Task description:
Your answer must be the exact lines below, starting with the line with "Image resolution: width=390, height=844." and going on through the line with "Learn (40, 1247)", both included, with no pictures.

Source records:
%%

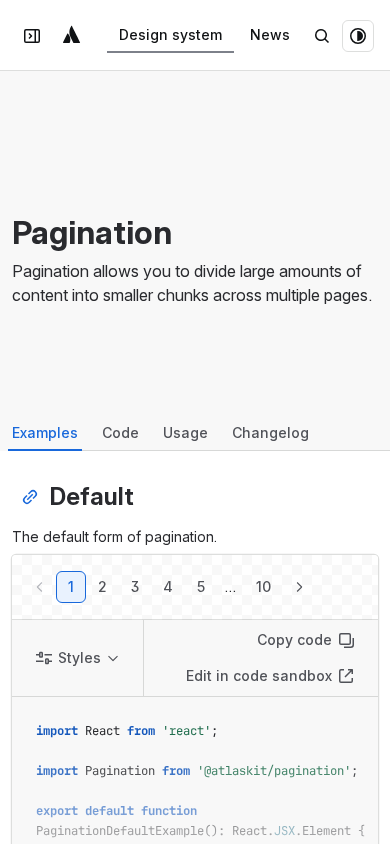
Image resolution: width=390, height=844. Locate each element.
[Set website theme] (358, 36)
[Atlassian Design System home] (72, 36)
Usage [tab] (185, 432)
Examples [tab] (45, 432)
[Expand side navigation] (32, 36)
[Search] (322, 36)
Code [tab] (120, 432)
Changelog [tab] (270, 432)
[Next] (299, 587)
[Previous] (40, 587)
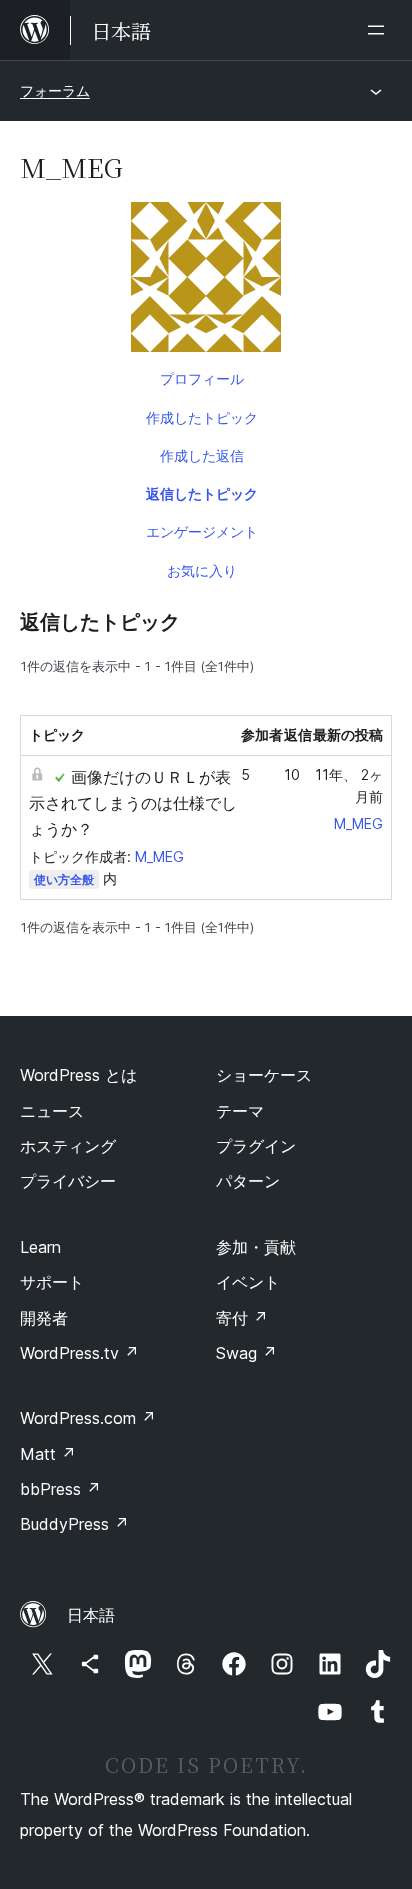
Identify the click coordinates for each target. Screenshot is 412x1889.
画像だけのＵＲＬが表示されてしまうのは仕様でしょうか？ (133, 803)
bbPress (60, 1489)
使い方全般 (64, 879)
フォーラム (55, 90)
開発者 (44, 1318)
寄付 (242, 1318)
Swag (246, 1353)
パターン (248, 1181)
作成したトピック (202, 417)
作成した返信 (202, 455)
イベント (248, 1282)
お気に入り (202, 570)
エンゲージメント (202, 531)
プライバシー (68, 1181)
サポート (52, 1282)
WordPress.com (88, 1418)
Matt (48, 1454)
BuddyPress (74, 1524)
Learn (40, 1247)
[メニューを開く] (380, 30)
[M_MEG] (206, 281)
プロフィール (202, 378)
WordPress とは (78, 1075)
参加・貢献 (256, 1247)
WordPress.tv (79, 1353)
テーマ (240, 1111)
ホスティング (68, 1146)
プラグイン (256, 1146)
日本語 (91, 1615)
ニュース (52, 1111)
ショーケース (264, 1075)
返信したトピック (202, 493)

%%
%%

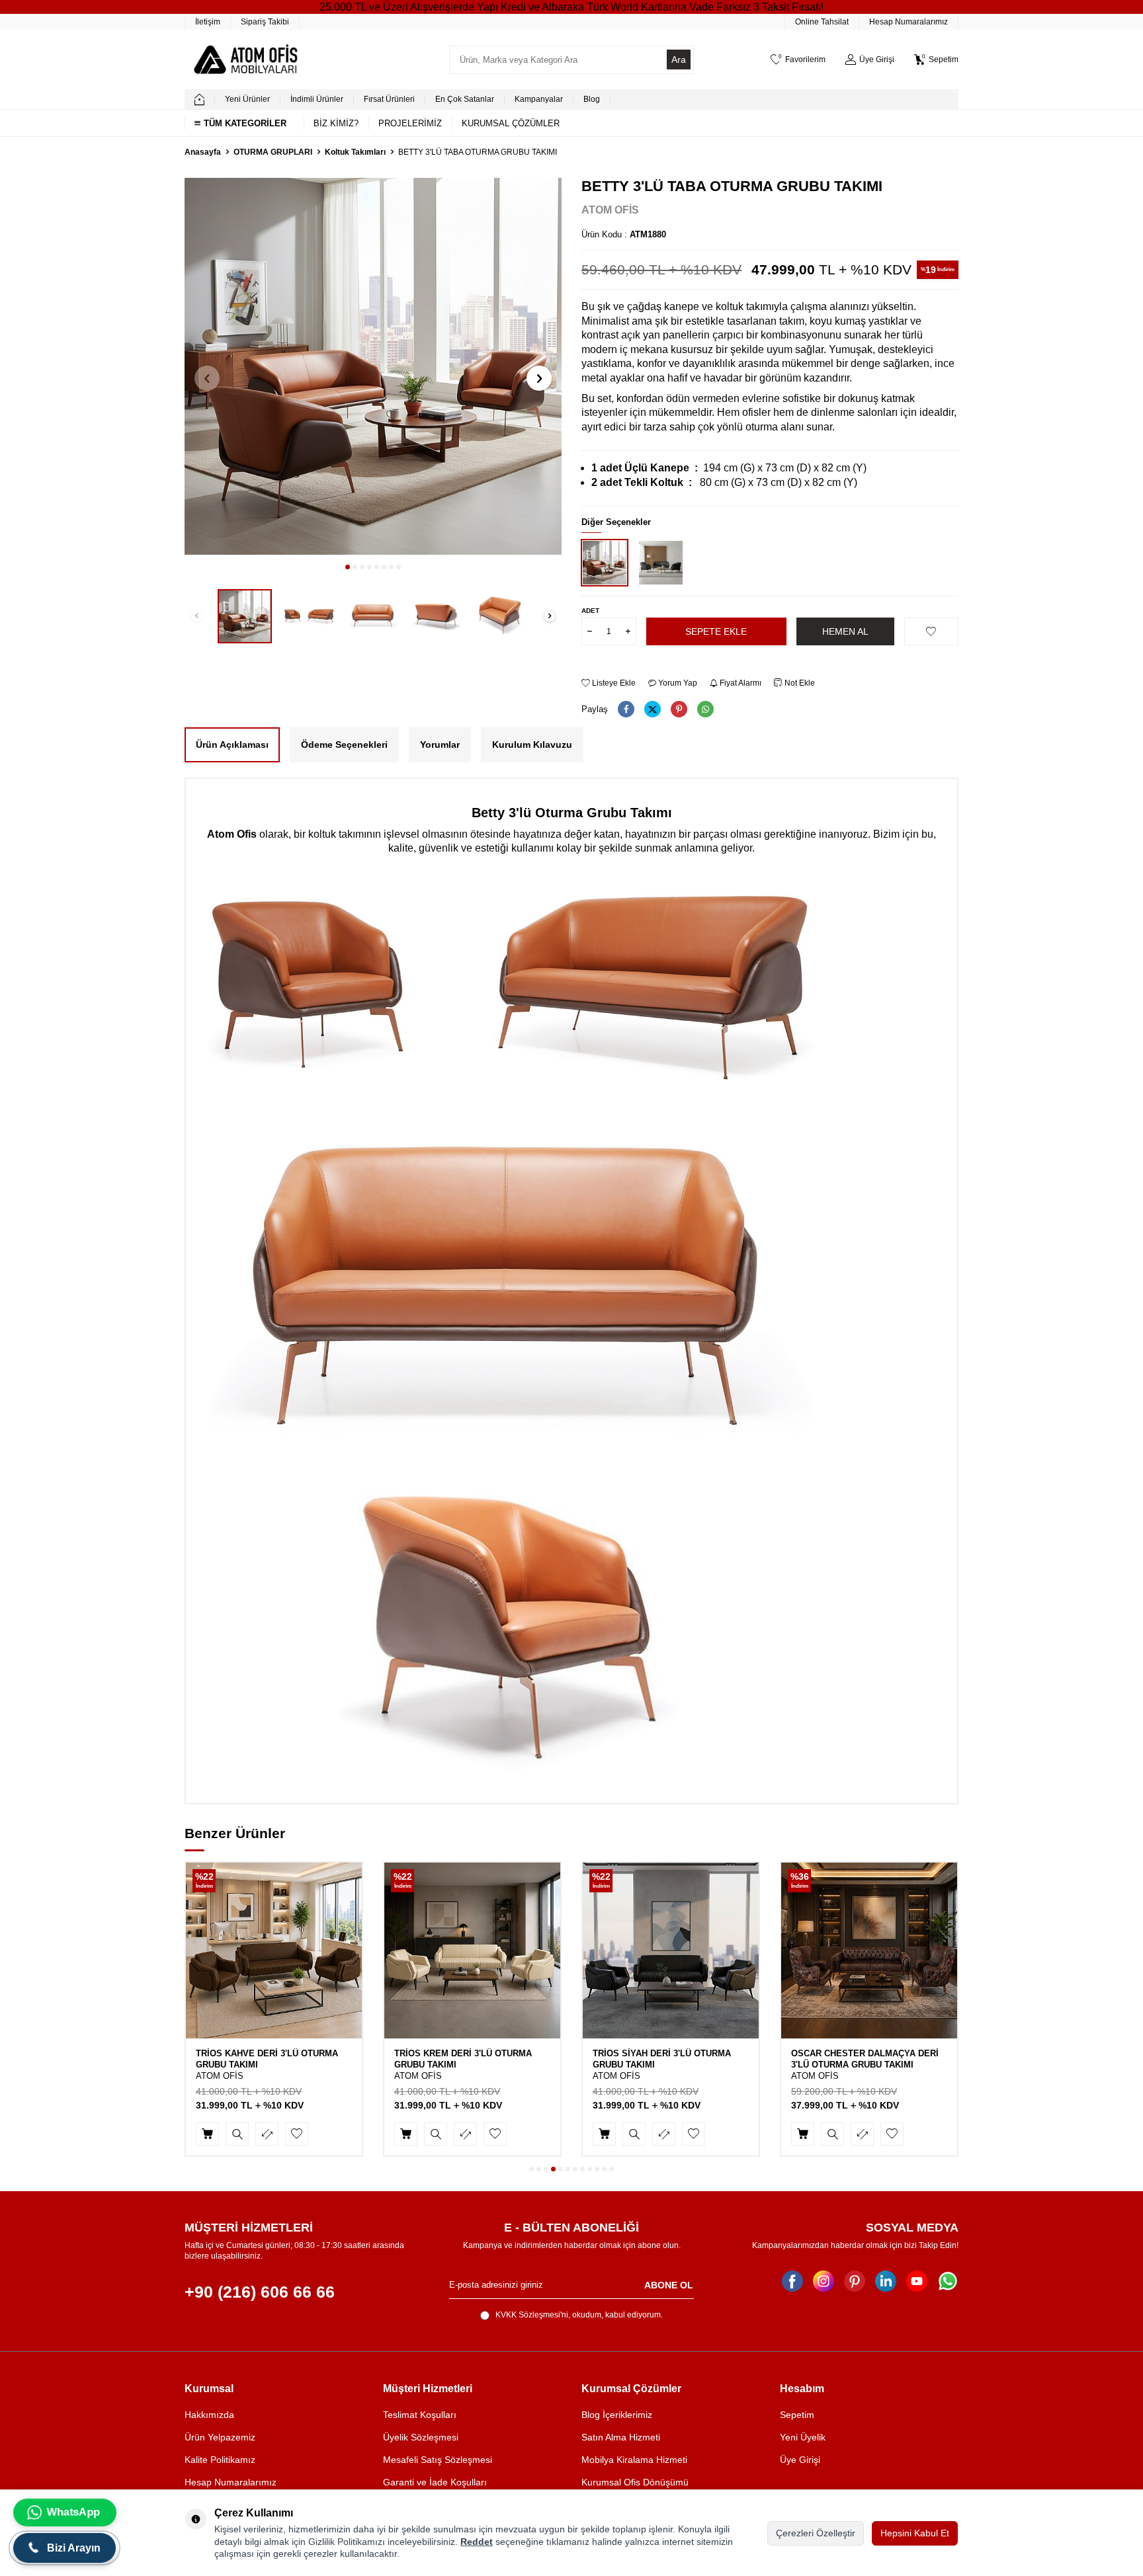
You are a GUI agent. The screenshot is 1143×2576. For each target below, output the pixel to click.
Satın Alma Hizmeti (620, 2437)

%%

Answer to this exercise:
Image resolution: width=390, height=844. Locate each element.
[Set website theme] (358, 36)
[Atlassian Design System home] (72, 36)
Usage [tab] (185, 432)
Examples [tab] (45, 432)
[Expand side navigation] (32, 36)
[Search] (322, 36)
Code [tab] (120, 432)
Changelog [tab] (270, 432)
[Next] (299, 587)
[Previous] (40, 587)
Identify the click coordinates for each target. Screenshot is 412x1889.
画像だけのＵＲＬが表示されてしまうのは仕様でしょうか？ (133, 803)
bbPress (60, 1489)
使い方全般 (64, 879)
フォーラム (55, 90)
開発者 (44, 1318)
寄付 (242, 1318)
Swag (246, 1353)
パターン (248, 1181)
作成したトピック (202, 417)
作成した返信 (202, 455)
イベント (248, 1282)
お気に入り (202, 570)
エンゲージメント (202, 531)
プライバシー (68, 1181)
サポート (52, 1282)
WordPress.com (88, 1418)
Matt (48, 1454)
BuddyPress (74, 1524)
Learn (40, 1247)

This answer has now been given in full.